Pour étayer son argument, l'opérateur leader remettait en doute les chiffres relatifs au taux de pénétration mobile fourni dans les données officielles. A cet égard, les pratiques «multi-sim», notamment, devraient conduire à s’interroger de nouveau sur les 95% annoncés.
«La portabilité sera très difficile à appliquer sur le plan technique et tarifaire. Il ne faut pas nous leurrer : cela a un coût. Il y a d’autres priorités, notamment la couverture», ajoutait ledit représentant d’Orange. Et pour un haut cadre de l'entreprise qui a requis l'anonymat, «la portabilité est déjà là en réalité», en référence à la possibilité qu'ont les consommateurs de conserver leurs numéros en changeant uniquement de préfixe (par exemple : passer du 70 300 00 01 au 77 300 00 01 ou vice-versa).
Naturellement, pour les 2 autres concurrents dont surtout Expresso, une thèse contraire est défendue. Aller vers la portabilité favoriserait la concurrence de même qu'il lèverait «les goulots d’étranglement» qui pèsent sur «certains segments sous monopole», lit-on chez nos confrères du Quotidien dans leur édition du 9 juillet 2013.
La Sonatel disposant de 62% de parts du marché mobile qui représente un chiffre d’affaires global supérieur à 374 milliards de nos francs générés en 2012, il se murmure qu’elle redouterait que la mise en œuvre de la portabilité fasse migrer ailleurs un bon stock de ses clients insatisfaits des services qu’elle propose.
«Les 7 millions de clients qui sont chez Orange veulent changer d’opérateurs parce qu’ils ne sont pas contents du service et des coûts, mais ils ne le peuvent pas. Il faut qu’on leur donne la possibilité de partir. On est à 200% pour la portabilité», témoignait Momar Ndao, président de l’Association nationale des consommateurs (Ascosen), dans les colonnes du quotidien Walfadjri daté du 9 juillet de l'année en cours.

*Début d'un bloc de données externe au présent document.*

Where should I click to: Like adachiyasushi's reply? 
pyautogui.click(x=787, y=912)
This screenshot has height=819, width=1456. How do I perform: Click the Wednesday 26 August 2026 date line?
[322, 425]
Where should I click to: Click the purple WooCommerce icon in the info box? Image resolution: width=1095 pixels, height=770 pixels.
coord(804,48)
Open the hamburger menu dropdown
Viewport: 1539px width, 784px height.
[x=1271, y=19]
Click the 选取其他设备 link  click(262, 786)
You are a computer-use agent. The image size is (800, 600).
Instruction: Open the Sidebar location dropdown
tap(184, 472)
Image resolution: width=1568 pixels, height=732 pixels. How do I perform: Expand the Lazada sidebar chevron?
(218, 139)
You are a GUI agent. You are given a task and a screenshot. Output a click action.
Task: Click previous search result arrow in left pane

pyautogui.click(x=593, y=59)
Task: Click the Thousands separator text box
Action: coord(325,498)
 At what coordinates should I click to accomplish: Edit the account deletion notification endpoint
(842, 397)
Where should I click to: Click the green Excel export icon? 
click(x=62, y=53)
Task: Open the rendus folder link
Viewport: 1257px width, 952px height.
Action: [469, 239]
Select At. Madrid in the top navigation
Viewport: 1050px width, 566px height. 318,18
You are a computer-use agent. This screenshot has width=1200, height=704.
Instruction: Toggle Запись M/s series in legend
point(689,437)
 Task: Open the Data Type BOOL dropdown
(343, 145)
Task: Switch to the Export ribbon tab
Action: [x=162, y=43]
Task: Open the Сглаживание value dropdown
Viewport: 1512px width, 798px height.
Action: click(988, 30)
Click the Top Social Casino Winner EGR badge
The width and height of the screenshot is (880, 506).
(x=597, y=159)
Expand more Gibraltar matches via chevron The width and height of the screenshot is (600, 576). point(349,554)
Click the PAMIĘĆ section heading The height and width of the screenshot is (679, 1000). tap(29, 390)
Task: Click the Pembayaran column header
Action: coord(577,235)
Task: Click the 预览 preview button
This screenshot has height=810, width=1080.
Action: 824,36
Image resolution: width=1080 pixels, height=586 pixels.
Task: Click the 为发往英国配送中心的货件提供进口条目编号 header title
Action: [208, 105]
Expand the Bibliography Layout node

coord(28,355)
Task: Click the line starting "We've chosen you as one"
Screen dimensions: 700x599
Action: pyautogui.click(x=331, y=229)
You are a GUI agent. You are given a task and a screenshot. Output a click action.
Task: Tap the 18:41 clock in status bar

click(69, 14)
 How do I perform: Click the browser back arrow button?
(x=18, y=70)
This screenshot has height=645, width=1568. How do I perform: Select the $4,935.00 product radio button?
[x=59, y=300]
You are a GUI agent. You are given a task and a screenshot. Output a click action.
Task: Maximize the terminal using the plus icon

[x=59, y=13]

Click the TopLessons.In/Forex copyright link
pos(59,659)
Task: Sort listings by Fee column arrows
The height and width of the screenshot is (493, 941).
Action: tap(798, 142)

Chez Tigo, on est dans la même ligne d'ouverture. «Les clients s’attendent à un environnement plus concurrentiel, la portabilité permettra de baisser les prix des services de télécommunication et de contribuer à une meilleure offre de services», expliquait Boubacar Bâ, lors de la même rencontre.
La portabilité pousserait donc les opérateurs à faire d’énormes efforts pour garder leurs clients. Une situation résumée par le président d'Osiris dans une lettre ouverte sur le sujet publié le 31 juillet sur le site de L’observatoire : «L’opérateur historique qui domine aujourd’hui le marché serait potentiellement le grand perdant (NDLR : de l’implémentation de la portabilité). L’enjeu est désormais moins de faire progresser son parc d’abonnés en allant chercher de nouveaux clients que de conserver (…) les siens ou d’en débaucher d'autres dans les rangs des concurrents», explique Amadou Top, un expert du milieu des technologies informatiques.